Il en est des prépositions comme bon nombre d'autres astuces grammaticales de la langue française. Il semble bien que les deux suivantes : "à" et "de" soient toujours utilisées à plus ou moins bon escient. Alors, aujourd'hui, nous allons faire dans le culturel et donner une leçon qui, je l'espère, sera ferme et définitive.

Quand la préposition a une fonction possessive, il est d'usage de se servir de "de" et non pas de "à" ou non pas d'"à". Moyen mnémotechnique pour se le mettre en mémoire : "de de et pas d'a".

En gros, ne dites plus (et corrigez ceux qui font la faute) : la fille à ma sœur mais dites (ou « et dites ») : la fille de ma sœur ou carrément, dites : ma nièce.

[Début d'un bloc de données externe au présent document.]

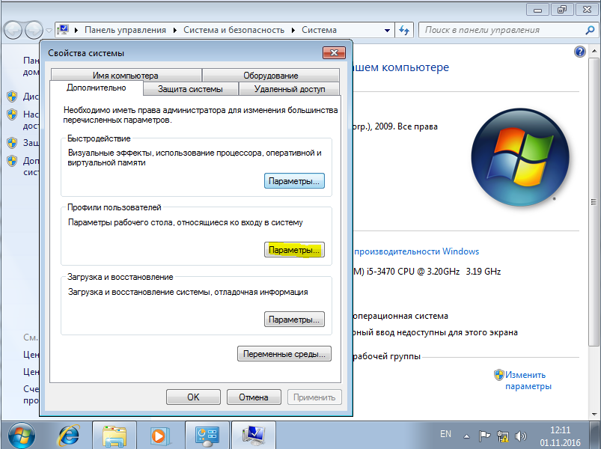Viewport: 601px width, 449px height.
Task: Click the Переменные среды button
Action: pyautogui.click(x=284, y=353)
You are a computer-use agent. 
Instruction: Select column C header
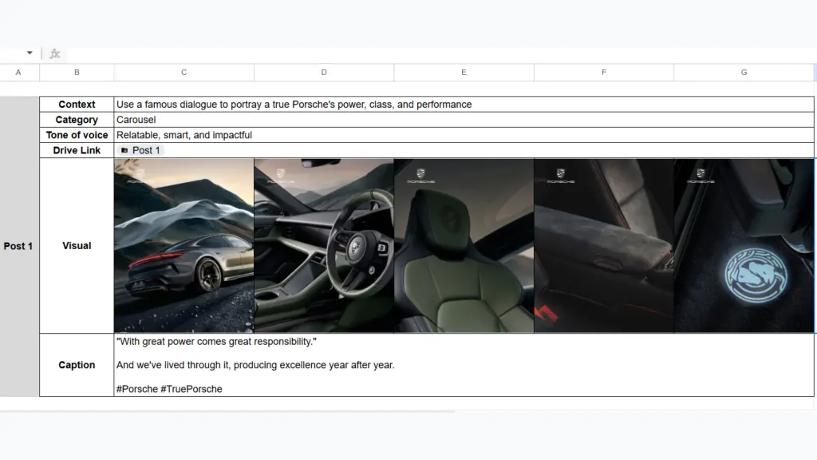184,73
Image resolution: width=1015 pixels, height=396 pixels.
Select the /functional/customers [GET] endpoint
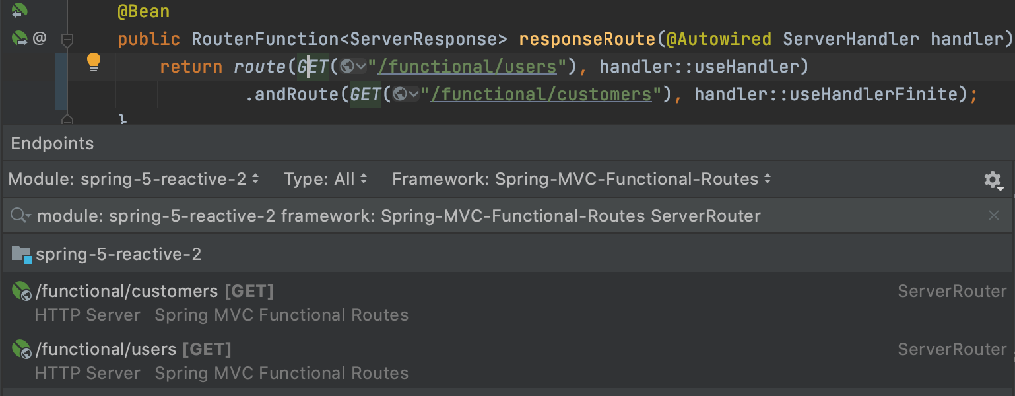tap(508, 303)
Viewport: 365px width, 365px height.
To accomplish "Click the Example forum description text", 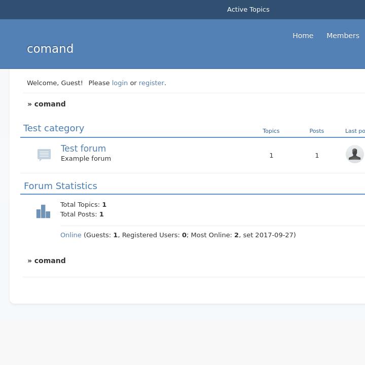I will 86,159.
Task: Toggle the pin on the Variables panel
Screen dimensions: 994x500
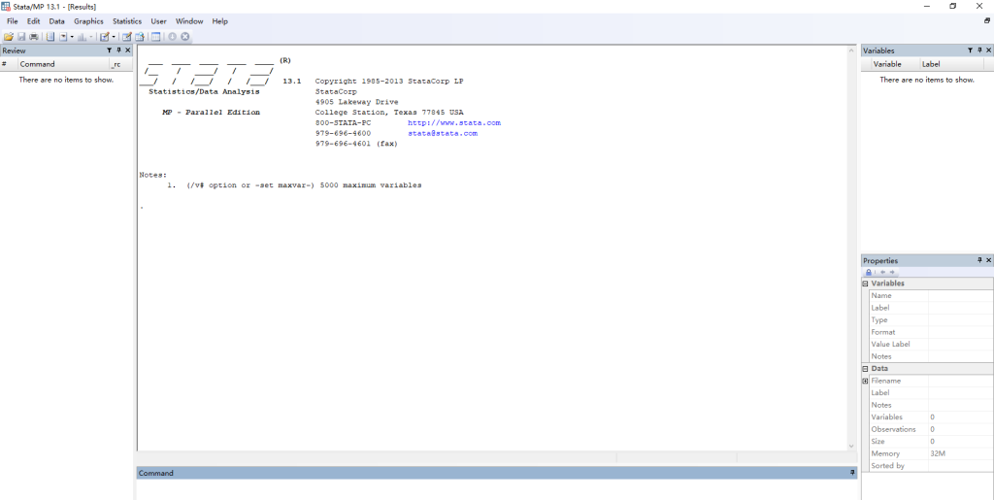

Il est des cas où le "à" est plus qu'autorisé. Si vous faites parler ou si vous voulez volontairement parler comme les pauvres, vous pouvez accentuer votre ironie en parlant du chien à la dame ou même carrément du chienchien à sa mémère. Ce n'est pas une faute qui mérite punition car en plus, ça a le mérite de faire rire ceux qui vous entourent. Sauf la mémère mais on s’en fout.

Dans le même genre d'exemples où on peut déborder sans risque, vous pouvez parler du gros sexe de Théodule ou, si vous êtes en forme vous aussi, de la grosse bite à Dudule. En réalité, tout dépend de votre auditoire. Surtout si vous êtes dans une partouze où il est rare qu’on fasse attention à la grammaire et à la syntaxe.

Pour rester dans le même ordre de sujet, il y a aussi le sens que l'on veut donner à ce que l'on dit qui permet de définir si on doit user du "de" ou du "à" : j'ai fait la queue à cheval n'a rien à voir avec j'ai fait la queue de cheval. Pensez-y. Parce que pour le cheval, ça change tout aussi.

Il aurait dû en être de même pour les compléments de prix mais là, "à" est autant toléré que "de" : un journal à deux euros ou un journal de deux euros.

Enfin dernier exemple qui illustre parfaitement le propos à ce billet : ne dites plus : moineau à Paris mais dites moineau de Paris ou encore, et dites « piaf ».